▶ [ASSIGNMENT] In the entries that follow, how many lines hold "computer"? Nothing but the number is expected.

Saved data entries
▼
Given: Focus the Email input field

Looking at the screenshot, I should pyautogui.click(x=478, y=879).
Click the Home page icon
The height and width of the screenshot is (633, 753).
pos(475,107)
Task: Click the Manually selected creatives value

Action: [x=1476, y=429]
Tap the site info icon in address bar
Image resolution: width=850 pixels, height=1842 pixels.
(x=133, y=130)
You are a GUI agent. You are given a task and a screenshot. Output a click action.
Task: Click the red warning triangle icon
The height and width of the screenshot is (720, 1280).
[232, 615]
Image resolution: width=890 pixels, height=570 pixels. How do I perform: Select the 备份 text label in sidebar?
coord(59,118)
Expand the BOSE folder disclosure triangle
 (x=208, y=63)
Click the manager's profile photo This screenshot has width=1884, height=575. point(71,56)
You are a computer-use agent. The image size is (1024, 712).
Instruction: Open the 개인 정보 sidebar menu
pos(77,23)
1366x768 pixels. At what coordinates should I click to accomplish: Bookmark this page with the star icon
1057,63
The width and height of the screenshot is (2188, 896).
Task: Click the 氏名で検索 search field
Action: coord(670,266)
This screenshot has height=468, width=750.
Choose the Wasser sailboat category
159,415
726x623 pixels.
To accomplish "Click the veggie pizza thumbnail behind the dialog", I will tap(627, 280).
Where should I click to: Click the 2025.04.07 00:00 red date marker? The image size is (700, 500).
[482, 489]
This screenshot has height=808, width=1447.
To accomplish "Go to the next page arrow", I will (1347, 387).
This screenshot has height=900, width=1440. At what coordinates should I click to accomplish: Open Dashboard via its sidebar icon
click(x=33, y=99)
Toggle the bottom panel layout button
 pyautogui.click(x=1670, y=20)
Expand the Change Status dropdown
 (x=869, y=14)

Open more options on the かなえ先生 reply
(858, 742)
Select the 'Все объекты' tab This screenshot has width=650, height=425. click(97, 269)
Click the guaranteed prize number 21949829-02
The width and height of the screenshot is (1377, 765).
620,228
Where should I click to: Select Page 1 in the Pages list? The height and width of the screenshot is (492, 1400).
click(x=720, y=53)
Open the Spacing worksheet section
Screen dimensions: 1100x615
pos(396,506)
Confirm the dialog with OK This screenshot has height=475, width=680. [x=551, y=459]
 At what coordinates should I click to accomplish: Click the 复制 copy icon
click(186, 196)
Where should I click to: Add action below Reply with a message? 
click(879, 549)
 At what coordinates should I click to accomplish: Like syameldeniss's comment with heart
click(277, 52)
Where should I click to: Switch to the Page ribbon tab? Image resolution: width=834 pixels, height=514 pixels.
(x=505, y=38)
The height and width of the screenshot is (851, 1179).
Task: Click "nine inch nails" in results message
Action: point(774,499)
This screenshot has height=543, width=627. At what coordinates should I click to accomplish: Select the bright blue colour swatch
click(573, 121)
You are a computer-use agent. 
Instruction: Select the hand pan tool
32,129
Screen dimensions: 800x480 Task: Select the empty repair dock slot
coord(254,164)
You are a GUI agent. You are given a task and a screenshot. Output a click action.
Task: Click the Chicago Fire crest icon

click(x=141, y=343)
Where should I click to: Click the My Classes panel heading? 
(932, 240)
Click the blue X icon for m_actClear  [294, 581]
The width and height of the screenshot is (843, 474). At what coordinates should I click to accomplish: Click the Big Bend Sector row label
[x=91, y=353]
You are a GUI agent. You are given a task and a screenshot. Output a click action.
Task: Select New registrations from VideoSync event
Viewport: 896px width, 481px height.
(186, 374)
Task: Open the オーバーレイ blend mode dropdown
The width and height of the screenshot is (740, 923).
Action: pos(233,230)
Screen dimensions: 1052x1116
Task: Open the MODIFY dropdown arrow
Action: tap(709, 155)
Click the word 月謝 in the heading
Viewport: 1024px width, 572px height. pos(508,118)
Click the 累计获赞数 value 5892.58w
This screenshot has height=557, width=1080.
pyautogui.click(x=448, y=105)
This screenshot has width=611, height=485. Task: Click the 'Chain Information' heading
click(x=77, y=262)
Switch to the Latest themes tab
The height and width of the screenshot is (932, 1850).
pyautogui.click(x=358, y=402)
▲
▶ [SOLUTION TO THE EXERCISE] 2